Aim of the exercise: When you restate the entries that follow, keep every word exactly and drop the pictures.

Given records:
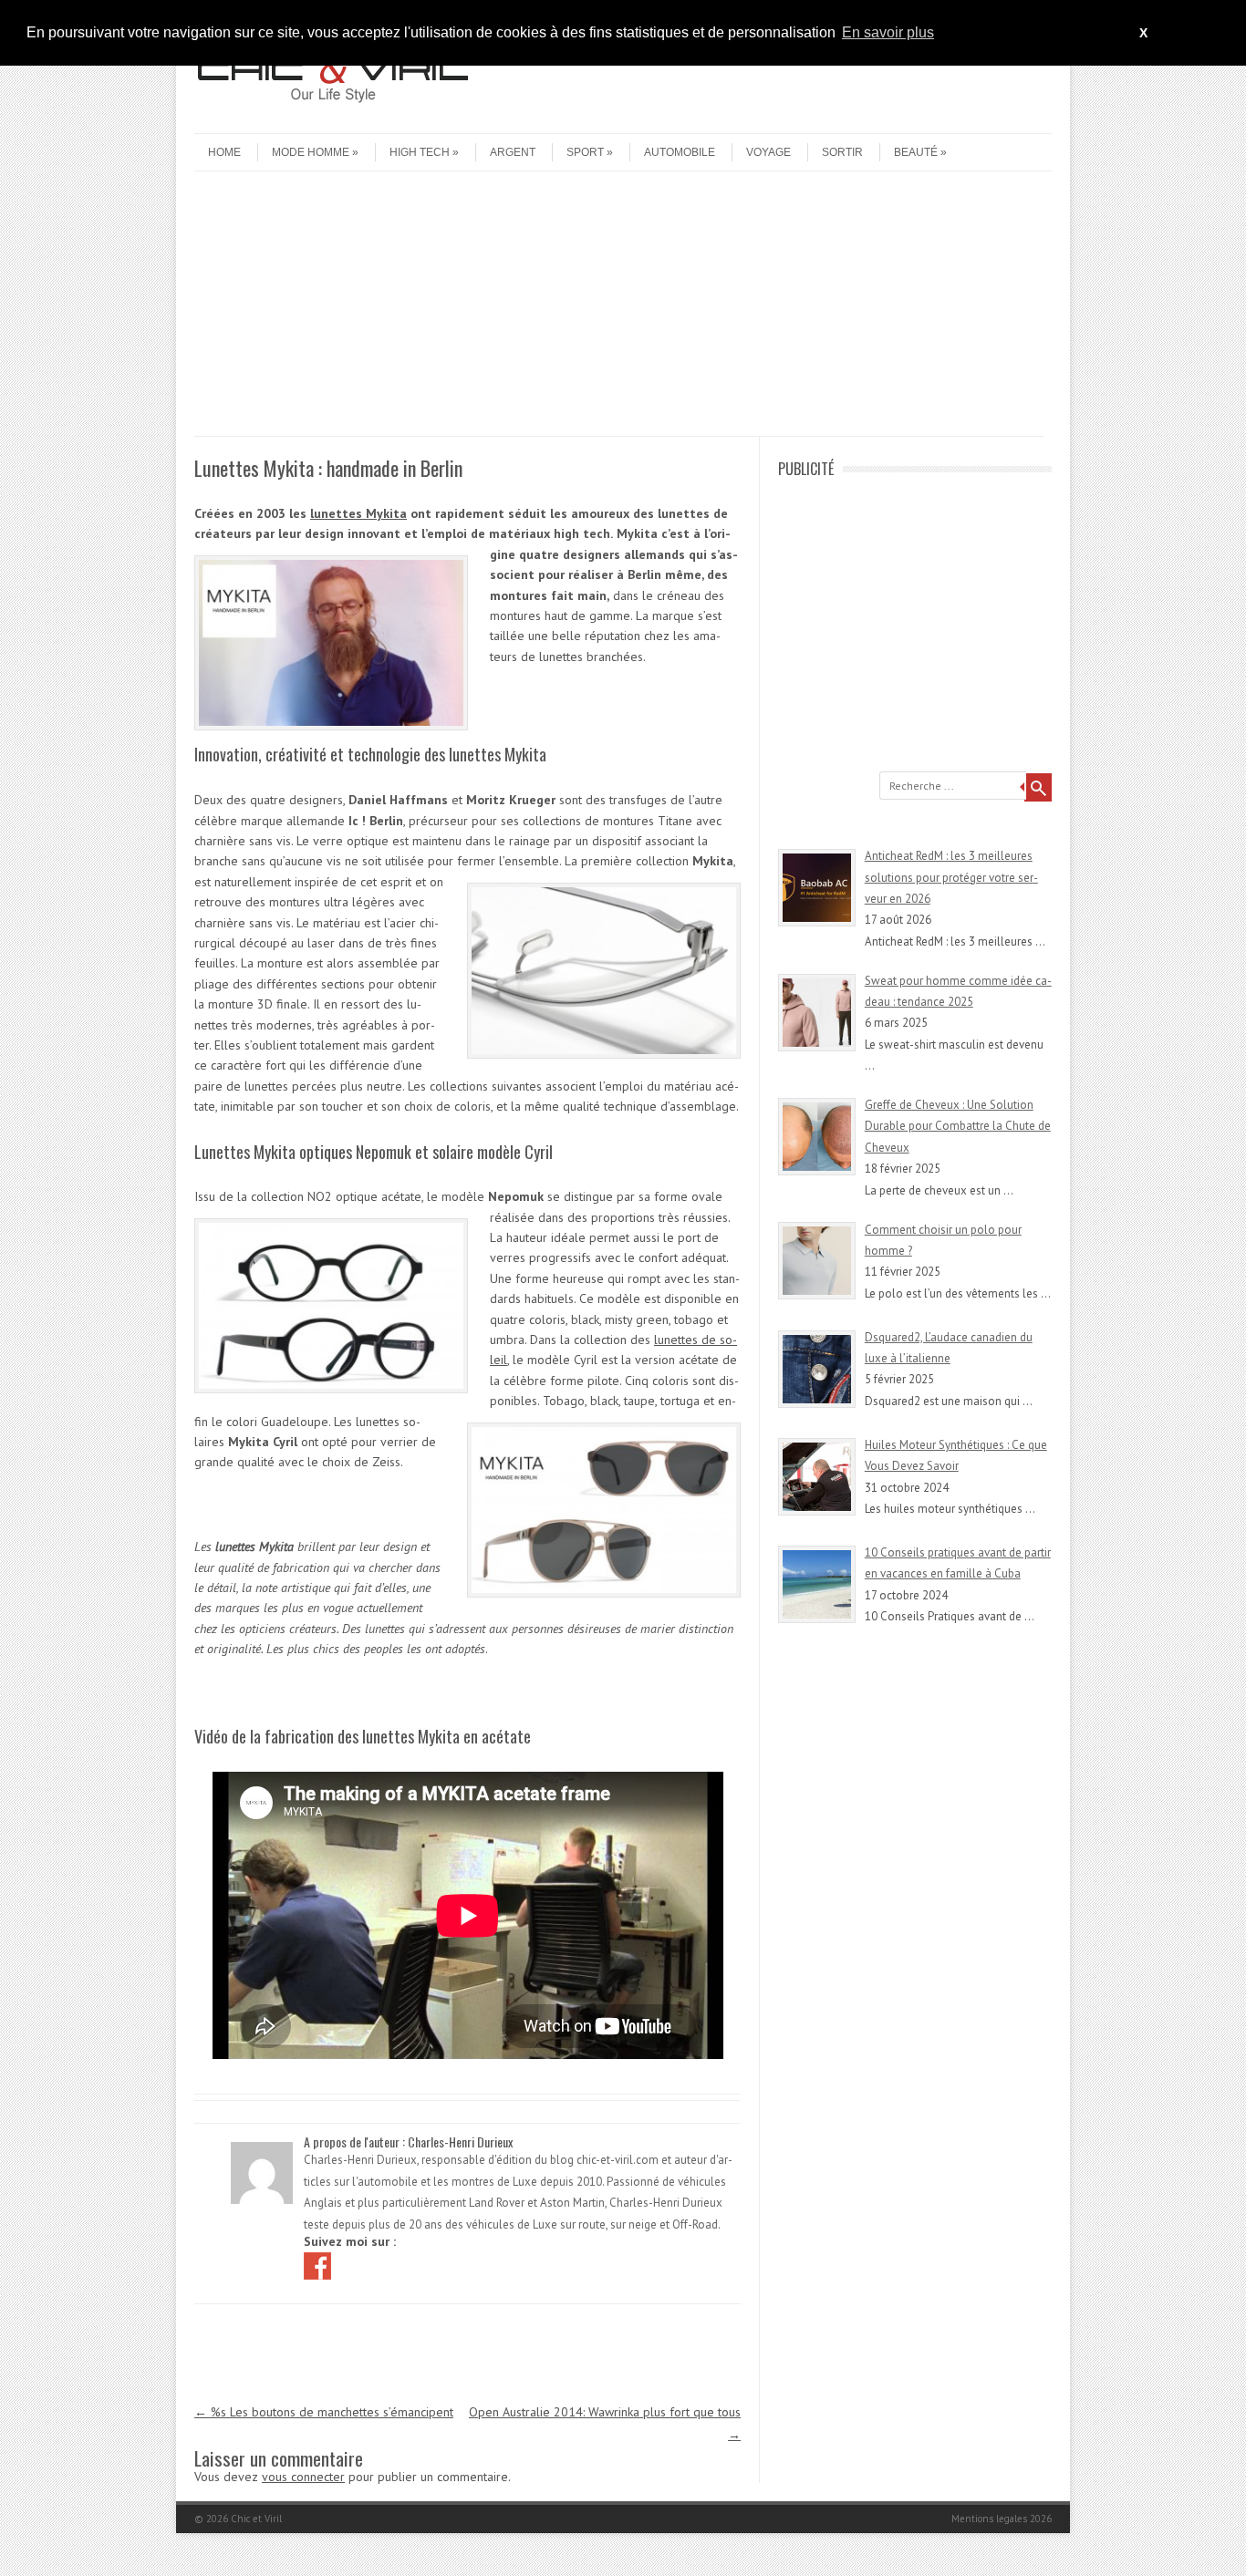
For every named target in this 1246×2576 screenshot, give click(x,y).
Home (224, 152)
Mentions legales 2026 (1001, 2518)
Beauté (916, 152)
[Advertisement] (619, 308)
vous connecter (303, 2476)
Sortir (842, 152)
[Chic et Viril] (331, 117)
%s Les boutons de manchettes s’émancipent (323, 2412)
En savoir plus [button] (888, 32)
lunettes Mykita (358, 513)
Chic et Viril (256, 2518)
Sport (585, 152)
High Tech (419, 152)
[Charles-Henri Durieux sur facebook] (320, 2265)
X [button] (1143, 33)
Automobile (679, 152)
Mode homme (310, 152)
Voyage (768, 152)
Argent (512, 152)
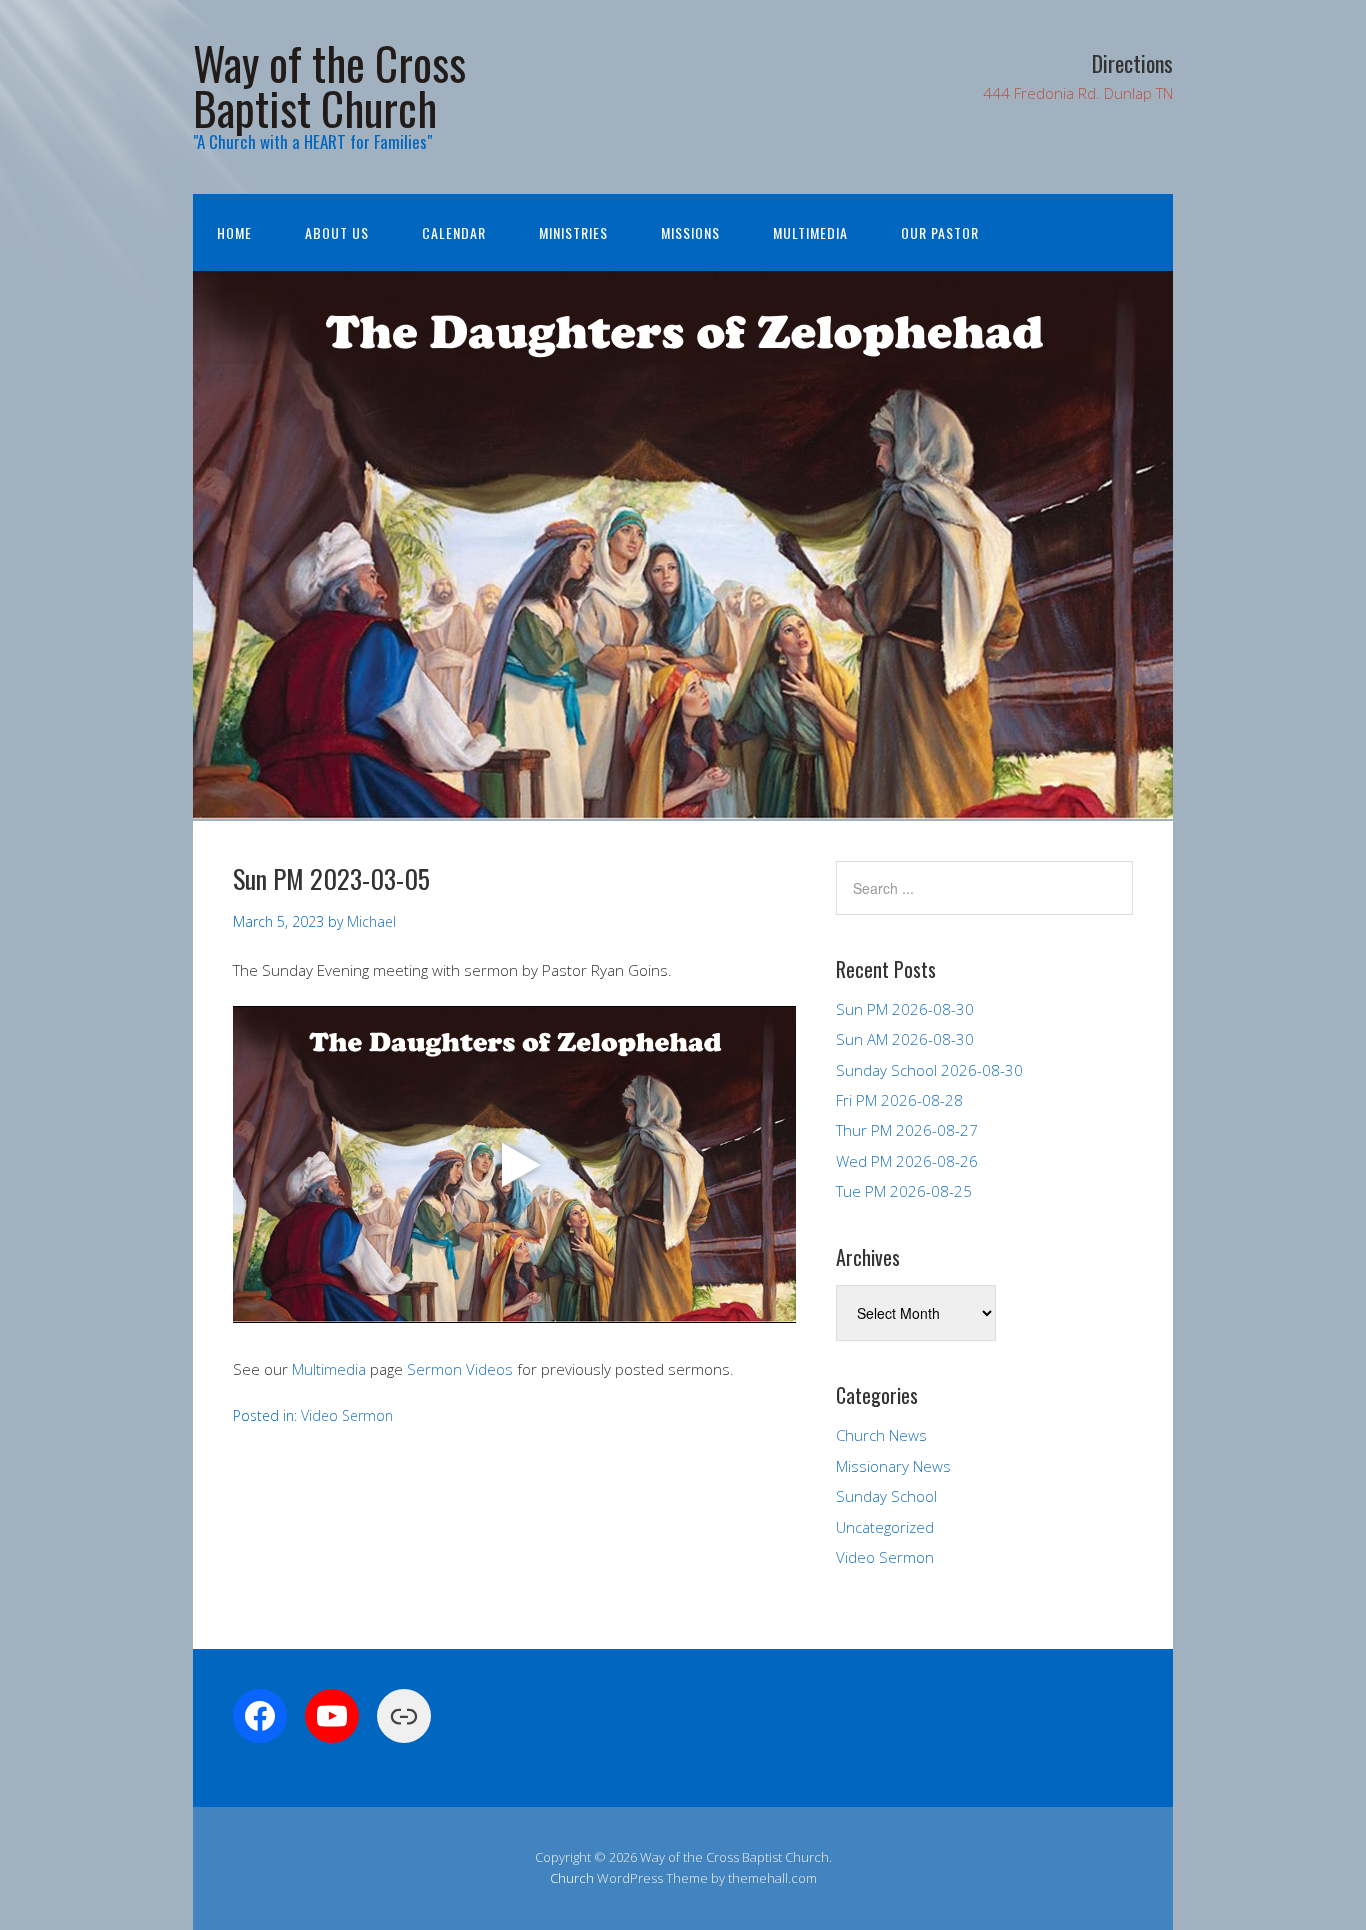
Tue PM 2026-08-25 (904, 1191)
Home (234, 232)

Result:
For every named target in this 1246×2576 screenshot, give click(x,y).
Home (224, 152)
Mentions legales 2026 (1001, 2518)
Beauté (916, 152)
[Advertisement] (619, 308)
vous connecter (303, 2476)
Sortir (842, 152)
[Chic et Viril] (331, 117)
%s Les boutons de manchettes s’émancipent (323, 2412)
En savoir plus [button] (888, 32)
lunettes Mykita (358, 513)
Chic et Viril (256, 2518)
Sport (585, 152)
High Tech (419, 152)
[Charles-Henri Durieux sur facebook] (320, 2265)
X [button] (1143, 33)
Automobile (679, 152)
Mode homme (310, 152)
Voyage (768, 152)
Argent (512, 152)
Tue PM 2026-08-25 (904, 1191)
Home (234, 232)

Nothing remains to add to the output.